While Galinha et al. [29] noted an absence of association between relational satisfaction and secure attachment, in the meta-analysis performed by Acevedo and Aron [7] it was recorded that the style is moderately correlated with relational satisfaction, mostly in long-term relationships rather than short-term relationships. It also appears to be a common style in long-term relationships, and when the relationships end, jealousy seems to be the main motivation [39]. On the other hand, Smith and Klases [26] observed how the longer the relationship, the more unlikely it is that partners show such friendly attitude in love.

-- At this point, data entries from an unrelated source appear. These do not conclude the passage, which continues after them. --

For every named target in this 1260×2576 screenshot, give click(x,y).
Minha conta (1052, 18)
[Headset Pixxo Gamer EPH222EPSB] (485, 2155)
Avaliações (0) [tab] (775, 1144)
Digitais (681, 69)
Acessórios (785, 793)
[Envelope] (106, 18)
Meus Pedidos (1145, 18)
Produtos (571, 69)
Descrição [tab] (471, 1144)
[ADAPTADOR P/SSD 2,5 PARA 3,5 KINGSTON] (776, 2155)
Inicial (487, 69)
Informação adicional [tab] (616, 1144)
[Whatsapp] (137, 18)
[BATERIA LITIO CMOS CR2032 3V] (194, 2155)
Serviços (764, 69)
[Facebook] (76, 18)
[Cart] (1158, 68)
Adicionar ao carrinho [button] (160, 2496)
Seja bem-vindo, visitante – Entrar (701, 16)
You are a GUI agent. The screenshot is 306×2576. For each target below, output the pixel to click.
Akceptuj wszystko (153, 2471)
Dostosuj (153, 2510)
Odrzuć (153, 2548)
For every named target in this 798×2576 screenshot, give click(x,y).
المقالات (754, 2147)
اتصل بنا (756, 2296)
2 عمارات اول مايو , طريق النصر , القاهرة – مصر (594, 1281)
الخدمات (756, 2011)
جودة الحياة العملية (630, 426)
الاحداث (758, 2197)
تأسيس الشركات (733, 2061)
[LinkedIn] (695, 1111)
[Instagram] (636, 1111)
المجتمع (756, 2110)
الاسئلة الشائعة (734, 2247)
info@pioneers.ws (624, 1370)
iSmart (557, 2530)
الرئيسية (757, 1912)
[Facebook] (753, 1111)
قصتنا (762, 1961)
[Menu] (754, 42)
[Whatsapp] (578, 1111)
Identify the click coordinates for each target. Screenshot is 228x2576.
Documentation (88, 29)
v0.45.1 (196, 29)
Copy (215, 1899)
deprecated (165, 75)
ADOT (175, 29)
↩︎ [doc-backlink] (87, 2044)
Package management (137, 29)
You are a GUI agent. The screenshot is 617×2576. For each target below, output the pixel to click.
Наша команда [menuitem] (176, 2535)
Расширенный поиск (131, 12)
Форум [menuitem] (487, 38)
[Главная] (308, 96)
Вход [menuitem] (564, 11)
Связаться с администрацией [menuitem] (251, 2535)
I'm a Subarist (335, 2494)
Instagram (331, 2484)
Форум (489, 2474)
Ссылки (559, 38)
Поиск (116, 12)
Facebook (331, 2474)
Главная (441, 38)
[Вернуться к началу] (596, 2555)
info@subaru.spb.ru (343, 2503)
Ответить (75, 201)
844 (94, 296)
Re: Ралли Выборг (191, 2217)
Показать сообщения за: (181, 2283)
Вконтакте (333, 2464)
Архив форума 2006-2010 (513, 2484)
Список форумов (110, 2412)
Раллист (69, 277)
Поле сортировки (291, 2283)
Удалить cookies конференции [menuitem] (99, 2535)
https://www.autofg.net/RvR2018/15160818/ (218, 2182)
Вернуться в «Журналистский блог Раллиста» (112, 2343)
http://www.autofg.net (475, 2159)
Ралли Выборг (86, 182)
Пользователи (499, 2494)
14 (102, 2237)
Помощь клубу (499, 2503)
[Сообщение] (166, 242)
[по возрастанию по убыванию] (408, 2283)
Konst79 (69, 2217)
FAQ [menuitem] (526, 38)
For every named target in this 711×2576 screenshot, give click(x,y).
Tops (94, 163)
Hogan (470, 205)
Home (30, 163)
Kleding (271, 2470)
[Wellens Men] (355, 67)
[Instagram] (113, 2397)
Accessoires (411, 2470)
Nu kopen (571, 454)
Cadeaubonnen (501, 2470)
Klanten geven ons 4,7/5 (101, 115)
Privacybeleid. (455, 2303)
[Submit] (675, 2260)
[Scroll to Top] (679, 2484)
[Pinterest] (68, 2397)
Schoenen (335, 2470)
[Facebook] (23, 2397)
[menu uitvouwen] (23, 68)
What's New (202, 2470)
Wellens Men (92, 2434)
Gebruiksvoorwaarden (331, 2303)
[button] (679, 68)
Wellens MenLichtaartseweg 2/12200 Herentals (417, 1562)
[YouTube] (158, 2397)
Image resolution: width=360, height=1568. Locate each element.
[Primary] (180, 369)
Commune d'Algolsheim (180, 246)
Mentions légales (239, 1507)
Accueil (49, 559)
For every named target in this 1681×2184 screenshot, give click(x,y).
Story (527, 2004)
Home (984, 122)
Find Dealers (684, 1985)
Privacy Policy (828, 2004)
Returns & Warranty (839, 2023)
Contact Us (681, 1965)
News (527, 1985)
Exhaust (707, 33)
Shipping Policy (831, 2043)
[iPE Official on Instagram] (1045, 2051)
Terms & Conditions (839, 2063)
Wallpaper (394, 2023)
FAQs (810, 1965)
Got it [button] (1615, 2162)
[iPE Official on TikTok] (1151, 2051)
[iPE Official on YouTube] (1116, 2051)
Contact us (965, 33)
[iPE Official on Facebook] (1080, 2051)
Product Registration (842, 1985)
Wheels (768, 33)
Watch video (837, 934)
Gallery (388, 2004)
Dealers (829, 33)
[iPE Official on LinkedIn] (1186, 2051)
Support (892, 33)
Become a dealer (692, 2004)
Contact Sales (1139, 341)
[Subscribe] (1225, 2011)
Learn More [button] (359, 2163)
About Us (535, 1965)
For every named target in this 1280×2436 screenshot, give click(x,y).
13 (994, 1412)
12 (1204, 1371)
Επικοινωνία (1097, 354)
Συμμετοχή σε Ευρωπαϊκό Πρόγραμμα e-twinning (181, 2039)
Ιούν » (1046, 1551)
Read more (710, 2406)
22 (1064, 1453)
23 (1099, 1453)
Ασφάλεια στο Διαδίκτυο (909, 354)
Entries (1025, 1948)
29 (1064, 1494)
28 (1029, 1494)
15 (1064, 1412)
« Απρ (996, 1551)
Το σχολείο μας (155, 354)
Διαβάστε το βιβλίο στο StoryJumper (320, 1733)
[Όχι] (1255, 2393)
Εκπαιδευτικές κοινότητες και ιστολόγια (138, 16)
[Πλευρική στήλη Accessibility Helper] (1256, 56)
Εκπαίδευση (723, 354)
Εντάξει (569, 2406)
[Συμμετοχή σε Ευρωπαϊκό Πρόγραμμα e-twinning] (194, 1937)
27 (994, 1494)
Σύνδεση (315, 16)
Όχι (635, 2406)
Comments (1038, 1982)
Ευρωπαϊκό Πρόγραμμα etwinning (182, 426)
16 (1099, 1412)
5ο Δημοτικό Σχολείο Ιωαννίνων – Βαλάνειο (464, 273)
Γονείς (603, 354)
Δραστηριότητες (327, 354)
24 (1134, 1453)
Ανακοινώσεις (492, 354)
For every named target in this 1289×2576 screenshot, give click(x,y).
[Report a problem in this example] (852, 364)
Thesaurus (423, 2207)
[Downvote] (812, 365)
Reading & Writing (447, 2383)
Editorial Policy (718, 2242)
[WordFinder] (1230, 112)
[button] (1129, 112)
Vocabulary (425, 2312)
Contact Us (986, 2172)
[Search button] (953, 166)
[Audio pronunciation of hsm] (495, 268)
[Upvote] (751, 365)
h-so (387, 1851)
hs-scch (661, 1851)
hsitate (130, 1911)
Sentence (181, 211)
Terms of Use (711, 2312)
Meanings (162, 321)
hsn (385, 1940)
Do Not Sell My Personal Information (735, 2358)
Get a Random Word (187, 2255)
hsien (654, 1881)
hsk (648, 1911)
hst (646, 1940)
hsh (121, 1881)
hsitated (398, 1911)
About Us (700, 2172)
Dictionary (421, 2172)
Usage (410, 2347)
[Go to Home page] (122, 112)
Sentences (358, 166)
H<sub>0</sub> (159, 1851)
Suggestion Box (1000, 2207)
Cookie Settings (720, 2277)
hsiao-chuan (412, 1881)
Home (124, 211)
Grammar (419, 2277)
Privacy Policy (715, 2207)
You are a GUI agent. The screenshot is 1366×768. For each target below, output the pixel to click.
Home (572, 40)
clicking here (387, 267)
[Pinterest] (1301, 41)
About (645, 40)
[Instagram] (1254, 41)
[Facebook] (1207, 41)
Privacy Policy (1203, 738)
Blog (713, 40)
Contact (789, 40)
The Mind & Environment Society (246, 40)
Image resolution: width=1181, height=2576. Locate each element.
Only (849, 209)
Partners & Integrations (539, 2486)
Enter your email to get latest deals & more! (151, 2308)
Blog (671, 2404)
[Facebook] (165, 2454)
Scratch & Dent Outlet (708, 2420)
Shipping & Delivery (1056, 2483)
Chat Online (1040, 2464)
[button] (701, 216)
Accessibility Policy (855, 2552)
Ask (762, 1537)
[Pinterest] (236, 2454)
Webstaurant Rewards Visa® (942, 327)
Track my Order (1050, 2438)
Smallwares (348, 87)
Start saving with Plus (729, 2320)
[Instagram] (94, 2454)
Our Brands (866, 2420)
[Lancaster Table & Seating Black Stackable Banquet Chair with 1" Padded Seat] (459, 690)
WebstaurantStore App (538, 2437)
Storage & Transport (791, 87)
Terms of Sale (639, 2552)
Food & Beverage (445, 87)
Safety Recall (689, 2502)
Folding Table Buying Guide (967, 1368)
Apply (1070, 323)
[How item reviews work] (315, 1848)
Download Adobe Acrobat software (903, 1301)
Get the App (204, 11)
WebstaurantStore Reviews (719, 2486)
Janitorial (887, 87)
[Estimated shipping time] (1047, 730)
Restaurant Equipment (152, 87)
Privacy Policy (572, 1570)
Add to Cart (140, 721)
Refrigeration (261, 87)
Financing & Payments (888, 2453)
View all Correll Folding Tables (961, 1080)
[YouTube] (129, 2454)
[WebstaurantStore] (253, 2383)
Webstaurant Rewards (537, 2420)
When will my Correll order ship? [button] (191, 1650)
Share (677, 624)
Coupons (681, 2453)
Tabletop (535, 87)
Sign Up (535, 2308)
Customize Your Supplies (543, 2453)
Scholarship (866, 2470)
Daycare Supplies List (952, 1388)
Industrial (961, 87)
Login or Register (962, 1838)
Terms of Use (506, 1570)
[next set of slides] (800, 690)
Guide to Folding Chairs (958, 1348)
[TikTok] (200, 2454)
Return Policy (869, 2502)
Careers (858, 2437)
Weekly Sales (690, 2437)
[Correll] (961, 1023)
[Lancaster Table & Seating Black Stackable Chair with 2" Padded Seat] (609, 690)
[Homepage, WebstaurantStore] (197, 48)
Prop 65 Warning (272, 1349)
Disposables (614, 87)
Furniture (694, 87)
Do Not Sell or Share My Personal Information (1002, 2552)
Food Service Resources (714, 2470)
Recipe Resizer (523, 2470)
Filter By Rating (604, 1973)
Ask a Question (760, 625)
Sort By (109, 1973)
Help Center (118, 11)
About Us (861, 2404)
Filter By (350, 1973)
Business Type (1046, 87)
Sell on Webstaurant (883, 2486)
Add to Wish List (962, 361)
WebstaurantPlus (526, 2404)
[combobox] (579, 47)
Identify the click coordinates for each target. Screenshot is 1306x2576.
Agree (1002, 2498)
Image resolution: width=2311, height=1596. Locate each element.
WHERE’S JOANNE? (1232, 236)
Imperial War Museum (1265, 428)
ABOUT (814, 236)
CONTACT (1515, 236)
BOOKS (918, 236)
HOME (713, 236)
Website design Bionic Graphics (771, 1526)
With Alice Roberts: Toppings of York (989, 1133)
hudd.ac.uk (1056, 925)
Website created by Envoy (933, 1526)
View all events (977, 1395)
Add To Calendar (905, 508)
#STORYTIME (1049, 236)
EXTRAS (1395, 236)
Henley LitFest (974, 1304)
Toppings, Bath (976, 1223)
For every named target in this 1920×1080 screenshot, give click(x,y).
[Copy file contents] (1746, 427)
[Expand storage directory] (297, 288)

Pragma love style and its relational correlates

Typical of people who express a pragmatic and rational attitude towards love, and for this reason tend to choose the partner based upon the characteristics they believe are important to them [39], Pragma appears to be linked to stable relationships [40], partially to the quality of married life [28], and to satisfaction in the relationship by adults and older adults [41]. It also contributes to the subjective well-being of people [29]. In conflict situations, pragmatic people generally utilize strategies such as compromise and avoidance [25], and when they suffer emotional infidelity by their partner, they do not have strong reactions [36]. Partners with this style do not appear to build an “anxious”, fearful attachment style―distinguished by a negative perception of one’s self and others, according to the typology identified by Bartholomew and Horowitz [27] ―but instead show uncertainty and fluctuations in the formation of an emotional attachment [42]. Galinha et al. [29] have not recorded any influence of this love style on secure attachment and on perception of the relational satisfaction of the partner.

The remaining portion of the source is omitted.